On ne va pas tergiverser sur la question : cette hypothèse est à mon sens un peu trop simpliste.

Tout d’abord ce n’est pas parce qu’on a une petite poitrine qu’on ne peut pas en être fière (et la réciproque est vraie). Deuxièmement, on semble partir ici du principe que la femme s’habille dans le but de plaire en exposant ses atouts, et non pour toute autre raison. Je suis tout à fait d’accord sur le fait qu’on puisse s’habiller d’une certaine manière pour séduire, mais l’interprétation du message véhiculé par un vêtement dépendant du lieu et du contexte (on en reparle juste après), on ne peut pas réduire le schéma à ‘’décolleté=séduction’’. Enfin, je conçois que le rapport à soi soit déterminant quant à la manière de choisir ses vêtements, et personnellement je ne mettrai jamais de jupe courte vu que j’ai mes jambes en horreur, cela dit le rapport à son propre corps ne fait pas tout. Et celui qu’on entretient avec le corps ‘’social’’ est également prépondérant dans la manière de se vêtir. C’est pourquoi pour qu’il soit porté, un vêtement doit aussi être jugé comme portable socialement.

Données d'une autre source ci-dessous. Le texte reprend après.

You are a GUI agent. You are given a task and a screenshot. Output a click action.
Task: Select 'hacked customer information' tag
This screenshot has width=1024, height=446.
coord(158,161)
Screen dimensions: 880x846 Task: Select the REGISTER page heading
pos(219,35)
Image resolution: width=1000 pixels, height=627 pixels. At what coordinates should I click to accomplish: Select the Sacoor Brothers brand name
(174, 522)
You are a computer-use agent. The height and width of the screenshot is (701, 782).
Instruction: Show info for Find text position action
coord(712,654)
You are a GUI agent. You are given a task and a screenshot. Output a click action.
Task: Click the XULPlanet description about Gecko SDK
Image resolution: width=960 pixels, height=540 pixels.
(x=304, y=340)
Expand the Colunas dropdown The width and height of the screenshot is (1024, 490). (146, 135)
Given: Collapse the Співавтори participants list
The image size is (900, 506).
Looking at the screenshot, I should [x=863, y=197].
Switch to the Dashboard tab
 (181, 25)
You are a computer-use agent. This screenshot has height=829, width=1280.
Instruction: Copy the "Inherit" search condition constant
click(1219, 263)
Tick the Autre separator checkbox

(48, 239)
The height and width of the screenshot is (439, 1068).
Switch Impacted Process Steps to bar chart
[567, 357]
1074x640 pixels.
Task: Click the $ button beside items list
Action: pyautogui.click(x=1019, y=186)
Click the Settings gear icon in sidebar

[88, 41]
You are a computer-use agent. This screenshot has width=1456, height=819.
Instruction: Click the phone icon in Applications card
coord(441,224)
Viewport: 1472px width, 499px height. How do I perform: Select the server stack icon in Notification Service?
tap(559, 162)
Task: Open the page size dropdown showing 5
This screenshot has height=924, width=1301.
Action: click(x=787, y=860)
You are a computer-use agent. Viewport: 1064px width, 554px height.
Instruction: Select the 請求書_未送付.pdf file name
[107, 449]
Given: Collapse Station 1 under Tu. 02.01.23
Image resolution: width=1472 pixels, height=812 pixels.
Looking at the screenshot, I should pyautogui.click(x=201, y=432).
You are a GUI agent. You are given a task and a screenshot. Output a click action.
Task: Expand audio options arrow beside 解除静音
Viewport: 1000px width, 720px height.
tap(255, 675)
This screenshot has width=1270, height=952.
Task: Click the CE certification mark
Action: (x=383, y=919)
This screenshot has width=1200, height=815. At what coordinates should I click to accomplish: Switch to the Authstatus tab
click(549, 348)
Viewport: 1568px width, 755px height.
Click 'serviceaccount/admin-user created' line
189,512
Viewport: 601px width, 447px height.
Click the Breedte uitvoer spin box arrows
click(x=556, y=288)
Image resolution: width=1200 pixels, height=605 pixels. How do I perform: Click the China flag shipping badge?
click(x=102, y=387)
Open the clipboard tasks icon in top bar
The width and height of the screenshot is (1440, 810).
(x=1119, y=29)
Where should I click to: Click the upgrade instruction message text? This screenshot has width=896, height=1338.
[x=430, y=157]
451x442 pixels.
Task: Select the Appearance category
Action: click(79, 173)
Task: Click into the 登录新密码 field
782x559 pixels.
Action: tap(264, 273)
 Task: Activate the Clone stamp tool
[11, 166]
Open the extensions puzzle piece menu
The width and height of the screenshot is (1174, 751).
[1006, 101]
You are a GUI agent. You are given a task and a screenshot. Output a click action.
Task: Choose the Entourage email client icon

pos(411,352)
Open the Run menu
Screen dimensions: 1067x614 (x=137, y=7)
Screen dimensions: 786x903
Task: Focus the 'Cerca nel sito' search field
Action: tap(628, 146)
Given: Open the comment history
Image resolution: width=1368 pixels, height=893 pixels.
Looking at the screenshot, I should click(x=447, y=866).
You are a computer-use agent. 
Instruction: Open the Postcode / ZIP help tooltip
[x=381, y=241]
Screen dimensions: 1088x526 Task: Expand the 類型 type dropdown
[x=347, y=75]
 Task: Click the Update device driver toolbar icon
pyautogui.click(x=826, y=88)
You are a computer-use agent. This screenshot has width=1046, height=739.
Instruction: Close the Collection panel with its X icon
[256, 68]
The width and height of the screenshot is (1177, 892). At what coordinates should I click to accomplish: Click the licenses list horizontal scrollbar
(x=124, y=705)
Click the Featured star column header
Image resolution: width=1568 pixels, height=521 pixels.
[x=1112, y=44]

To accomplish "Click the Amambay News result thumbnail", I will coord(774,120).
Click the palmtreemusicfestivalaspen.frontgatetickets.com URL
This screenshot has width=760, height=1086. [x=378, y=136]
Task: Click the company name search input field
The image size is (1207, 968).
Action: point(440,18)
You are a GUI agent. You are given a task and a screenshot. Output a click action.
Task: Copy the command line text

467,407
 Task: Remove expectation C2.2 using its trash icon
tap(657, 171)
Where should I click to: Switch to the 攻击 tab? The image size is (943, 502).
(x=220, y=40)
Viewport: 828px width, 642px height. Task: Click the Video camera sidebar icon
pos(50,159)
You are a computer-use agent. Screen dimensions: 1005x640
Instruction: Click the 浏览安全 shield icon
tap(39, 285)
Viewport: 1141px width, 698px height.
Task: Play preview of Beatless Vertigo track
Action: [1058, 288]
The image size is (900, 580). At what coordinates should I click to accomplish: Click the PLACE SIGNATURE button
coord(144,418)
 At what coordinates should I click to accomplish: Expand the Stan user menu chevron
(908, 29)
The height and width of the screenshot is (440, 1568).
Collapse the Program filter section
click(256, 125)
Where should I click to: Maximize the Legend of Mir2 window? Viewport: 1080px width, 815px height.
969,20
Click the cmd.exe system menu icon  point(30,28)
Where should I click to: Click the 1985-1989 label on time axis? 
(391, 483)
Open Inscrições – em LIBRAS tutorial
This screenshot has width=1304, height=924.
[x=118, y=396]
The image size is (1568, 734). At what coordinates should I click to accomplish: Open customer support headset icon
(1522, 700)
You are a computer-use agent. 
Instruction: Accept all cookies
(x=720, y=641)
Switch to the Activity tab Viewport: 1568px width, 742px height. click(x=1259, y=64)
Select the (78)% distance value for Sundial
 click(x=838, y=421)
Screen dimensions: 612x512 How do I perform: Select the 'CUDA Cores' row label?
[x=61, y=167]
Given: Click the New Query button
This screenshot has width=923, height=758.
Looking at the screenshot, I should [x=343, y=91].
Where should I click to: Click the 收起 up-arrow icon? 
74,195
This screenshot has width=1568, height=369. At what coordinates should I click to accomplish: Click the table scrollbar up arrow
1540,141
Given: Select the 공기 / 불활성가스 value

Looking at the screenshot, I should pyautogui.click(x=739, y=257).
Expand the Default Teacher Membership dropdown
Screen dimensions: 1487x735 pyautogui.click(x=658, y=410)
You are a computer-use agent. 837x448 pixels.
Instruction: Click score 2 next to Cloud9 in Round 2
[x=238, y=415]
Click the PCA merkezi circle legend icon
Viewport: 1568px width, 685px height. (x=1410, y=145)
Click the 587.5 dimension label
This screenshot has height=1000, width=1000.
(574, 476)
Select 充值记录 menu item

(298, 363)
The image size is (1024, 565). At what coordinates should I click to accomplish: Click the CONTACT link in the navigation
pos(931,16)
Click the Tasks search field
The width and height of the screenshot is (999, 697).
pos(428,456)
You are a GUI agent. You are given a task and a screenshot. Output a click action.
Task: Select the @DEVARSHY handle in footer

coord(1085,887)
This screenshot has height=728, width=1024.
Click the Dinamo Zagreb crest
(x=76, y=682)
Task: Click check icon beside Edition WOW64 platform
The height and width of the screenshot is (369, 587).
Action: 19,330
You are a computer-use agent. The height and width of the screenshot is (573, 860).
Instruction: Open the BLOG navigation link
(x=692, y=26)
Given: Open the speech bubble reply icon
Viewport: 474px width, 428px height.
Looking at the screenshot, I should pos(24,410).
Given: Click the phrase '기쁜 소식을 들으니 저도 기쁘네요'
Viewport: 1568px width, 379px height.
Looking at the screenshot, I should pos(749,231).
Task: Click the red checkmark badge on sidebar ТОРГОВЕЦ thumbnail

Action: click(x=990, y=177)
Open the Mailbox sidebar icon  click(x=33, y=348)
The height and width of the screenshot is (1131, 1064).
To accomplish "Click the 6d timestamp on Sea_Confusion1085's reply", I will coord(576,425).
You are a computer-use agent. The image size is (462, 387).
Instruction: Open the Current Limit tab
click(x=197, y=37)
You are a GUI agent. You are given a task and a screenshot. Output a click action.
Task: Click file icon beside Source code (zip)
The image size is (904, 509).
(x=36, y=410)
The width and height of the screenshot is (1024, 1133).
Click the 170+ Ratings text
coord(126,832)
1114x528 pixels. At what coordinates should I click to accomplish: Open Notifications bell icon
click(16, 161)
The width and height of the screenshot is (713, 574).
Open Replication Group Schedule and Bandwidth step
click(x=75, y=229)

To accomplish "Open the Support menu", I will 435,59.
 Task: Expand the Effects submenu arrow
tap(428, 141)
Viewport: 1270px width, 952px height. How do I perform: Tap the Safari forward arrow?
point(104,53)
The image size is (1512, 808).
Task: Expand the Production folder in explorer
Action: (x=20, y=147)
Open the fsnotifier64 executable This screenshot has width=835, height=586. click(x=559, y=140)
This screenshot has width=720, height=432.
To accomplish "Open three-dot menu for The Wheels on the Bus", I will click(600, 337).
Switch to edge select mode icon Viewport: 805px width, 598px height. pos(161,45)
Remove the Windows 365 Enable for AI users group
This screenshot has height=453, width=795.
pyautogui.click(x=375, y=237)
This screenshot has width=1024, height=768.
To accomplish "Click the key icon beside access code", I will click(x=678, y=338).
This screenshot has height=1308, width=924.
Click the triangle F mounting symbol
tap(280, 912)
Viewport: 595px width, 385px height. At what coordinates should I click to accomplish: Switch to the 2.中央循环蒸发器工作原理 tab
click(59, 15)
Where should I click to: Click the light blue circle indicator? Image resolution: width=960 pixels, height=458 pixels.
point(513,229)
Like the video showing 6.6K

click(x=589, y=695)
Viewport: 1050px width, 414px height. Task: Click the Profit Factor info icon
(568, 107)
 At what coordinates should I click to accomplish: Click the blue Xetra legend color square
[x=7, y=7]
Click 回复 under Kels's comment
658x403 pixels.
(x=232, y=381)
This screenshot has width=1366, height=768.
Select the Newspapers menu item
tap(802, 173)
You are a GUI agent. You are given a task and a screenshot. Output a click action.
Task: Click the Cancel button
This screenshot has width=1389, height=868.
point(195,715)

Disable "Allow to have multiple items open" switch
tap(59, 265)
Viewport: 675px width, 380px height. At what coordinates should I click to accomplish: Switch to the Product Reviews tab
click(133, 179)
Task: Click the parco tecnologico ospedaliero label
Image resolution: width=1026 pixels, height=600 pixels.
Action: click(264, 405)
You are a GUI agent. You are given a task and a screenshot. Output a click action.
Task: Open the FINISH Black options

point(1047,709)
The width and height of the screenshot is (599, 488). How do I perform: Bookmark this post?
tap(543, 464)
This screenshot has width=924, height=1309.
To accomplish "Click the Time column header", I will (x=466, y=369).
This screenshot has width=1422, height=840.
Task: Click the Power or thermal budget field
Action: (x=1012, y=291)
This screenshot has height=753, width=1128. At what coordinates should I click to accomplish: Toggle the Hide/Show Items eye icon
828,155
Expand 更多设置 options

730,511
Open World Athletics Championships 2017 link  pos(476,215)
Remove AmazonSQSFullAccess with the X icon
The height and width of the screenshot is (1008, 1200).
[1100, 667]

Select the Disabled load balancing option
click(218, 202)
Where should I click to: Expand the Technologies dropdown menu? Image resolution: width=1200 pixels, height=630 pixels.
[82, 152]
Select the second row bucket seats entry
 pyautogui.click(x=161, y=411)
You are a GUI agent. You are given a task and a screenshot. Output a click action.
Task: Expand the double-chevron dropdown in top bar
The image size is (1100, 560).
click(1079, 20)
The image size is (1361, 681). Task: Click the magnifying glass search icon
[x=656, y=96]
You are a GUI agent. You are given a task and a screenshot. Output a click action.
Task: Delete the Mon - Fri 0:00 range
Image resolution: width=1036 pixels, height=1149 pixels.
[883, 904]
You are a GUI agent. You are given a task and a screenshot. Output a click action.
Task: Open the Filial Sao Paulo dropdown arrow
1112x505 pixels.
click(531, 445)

(Sur un forum anglo-saxon… probablement)



Si cette hypothèse ne m’emballe pas trop, je ne la nie pas non plus totalement. Après tout, il y a sûrement une part de vrai ici. Toutefois, lorsqu’on demande aux Japonais ce qu’ils pensent du décolleté, ce n’est pas forcément la taille de la poitrine de sa détentrice qui arrive en premier lieu sur le tapis des opinions. A contrario, on va plutôt insister sur le fait que ce n’est pas à la mode ici ou sur le fait que ce soit ‘’vulgaire’’, deux idées qui tendent d’ailleurs plus vers le rapport que la société entretient avec le vêtement plutôt que vers celui qu’on entretient avec son propre corps.

C’est également ce que souligne très justement le couple de youtubeurs Rachel et Jun dans un article sur les vêtements à porter au Japon (ou ne pas porter pour le coup) pour le magazine Tokyo Creative (date inconnue) :


« Le décolleté, quelle qu’en soit la raison (il y a beaucoup d’hypothèses), est toujours considéré globalement comme trop profond. Là où les Japonais considèrent que c’est un décolleté commence assez haut au niveau de la poitrine, et peu importe que ça laisse apparaître les seins ou pas, ça sera toujours trop profond pour eux MÊME SI VOUS ÊTES PLATE »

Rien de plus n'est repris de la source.